Senin, 20 November 2017

peran budaya dalam perusahaan

Peranan Budaya Dalam Perusahaan

budaya merupakan bentuk dari sebuah pikiran, akal budi atau adat-istiadat. dan kemudian menjadi suatu nilai yang dilakukan secara berulang-ulang dan turun tenurun. kata budaya cenderung menunjuk pada pola pikir manusia. Kebudayaan sendiri diartikan sebagai segala hal yang berkaitan dengan akal atau pikiran manusia, sehingga dapat menunjuk pada pola pikir, perilaku serta karya fisik sekelompok manusia.
Secara umum, budaya adalah himpunan dari nilai, gagasan dan simbol lain yang kompleks. Budaya tidak hanya tercipta di lingkungan masyarakat. Dalam perusahaan, juga ditemukan model budaya yang tentunya sesuai dengan kebiasaan yang terjadi dalam lingkup kerja tersebut.
Budaya merupakan aspek penting dalam sebuah perusahaan karena intensitas dari suatu Budaya perusahaan akan membentuk identitas jati diri perusahaan. Identitas perusahaan sangat diperlukan untuk menumbuhkan kebanggaan yang akan mengembangkan budaya kerja tersendiri. Budaya kerja yang terbentuk secara solid di dalam perusahaan tidak hanya meningkatkan kinerja perusahaan. tetapi juga membentuk citra baik perusahan. Suatu budaya yang kuat ditandai oleh nilai-nilai inti perusahaan yang dipegang kukuh dan disepakati secara luas.
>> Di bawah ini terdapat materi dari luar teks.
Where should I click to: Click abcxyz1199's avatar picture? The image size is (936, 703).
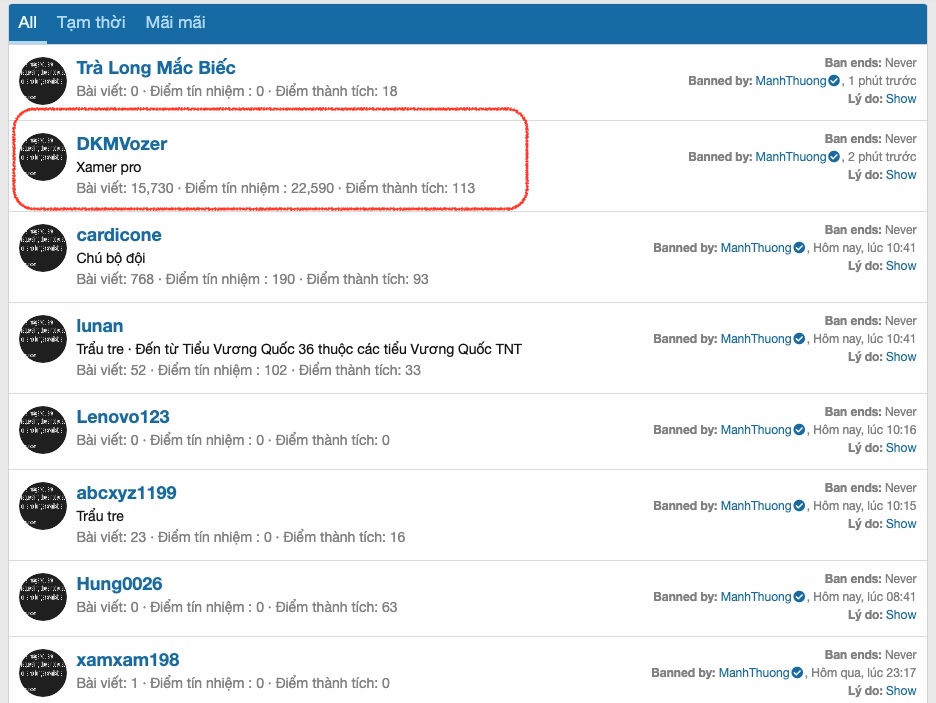(42, 506)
Semakin banyak individu, komunitas dan khalayak yang menerima nilai-nilai budaya perusahaan tersebut maka, semakin besar  citra perusahaan serta komitmen terhadap perusahaan. suatu budaya yang kuat jelas sekali akan memiliki pengaruh yang besar dalam sikap anggota perusahaan dibandingkan dengan budaya yang lemah. Suatu budaya yang kuat akan memperlihatkan kesepakatan yang tinggi mengenai tujuan perusahaan.
Nilai-nilai yang tumbuh dalam sebuah perusahaan tentunya harus sesuai dengan kebutuhan perusahaan. Misalnya budaya disiplin, budaya profesional, memelihara kebersihan lingkungan, bahkan sampai pada budaya sapa, senyum dan salam. Budaya ini sangat pengaruhnya dalam membangun suasana lingkungan perusahaan yang positif. Budaya ini berdampak pada keselarasan dan keharmunisan karyawan, stakholder bahkan publik perusahaan baik baik intern maupun ekstern.. Perkembangan budaya yang positif juga dapat menghambat kebiasan aktifitas yang negatif. Misalnya budaya disipli waktu akan berdampak karyawan molor. Demikian pula pekerjaan dapat dilakukan karyawan tepat waktu.
Budaya perusahaan tidak hanya menjadi salah satu tujuan yang berhubungan dengan penentuan peningkatan kinerja perusahaan, tetapi memiliki fungsi di dalam suatu perusahaan yaitu menciptakan perbedaan antara satu perusahaan dengan perusahaan yang lain.
Melihat persaingan di era global yang semakin tinggi, perusahaan dituntut untuk meningkatkan kinerjanya. Salah satu cara yang efektif untuk dilakukan adalah memiliki budaya perusahaan yang unggul. Dengan begitu, perusahaan akan memiliki modal untuk bersaing dengan perusahaan-perusahaan lain. Dengan ini, perusahaan harus berani mengambil keputusan untuk menerapkan budaya – budaya yang unggul.
Budaya mempunyai peranan sebagai pembeda antara perusahaan yang satu dengan yang lain. Sesuatu perusahanaan dikenal unik dikarenakan mempunyai budaya  yang khas lebih unggul dari perusahaan lainnya. Perusahaan yang mempunya perbedaan akan mudah dikenal,diperhatikan dan bahkan diamati karena mempunya budaya unggul.
Budaya bisa memberikan sesutu identititas karyawan. Hal ini merupakan keunikan dari suatu perusahaan. Karyawa yang mempunyai identitas dalam suatu perusahaan yang unggul akan lebih merasa senang dan bangga bisa menjadi bagian dari perusahaan itu.
Budaya juga sebagai pengontol sosial. Setiap instansi perusahaan pastinya ingin tampak mempunyai citra yang baik, memunyai etika yang positif untuk memberikan pelayanan yang memuaskan bagi publiknya. ketika dalam perusahaan melakukan kesalahan maka budaya yang menjadikan rujukan.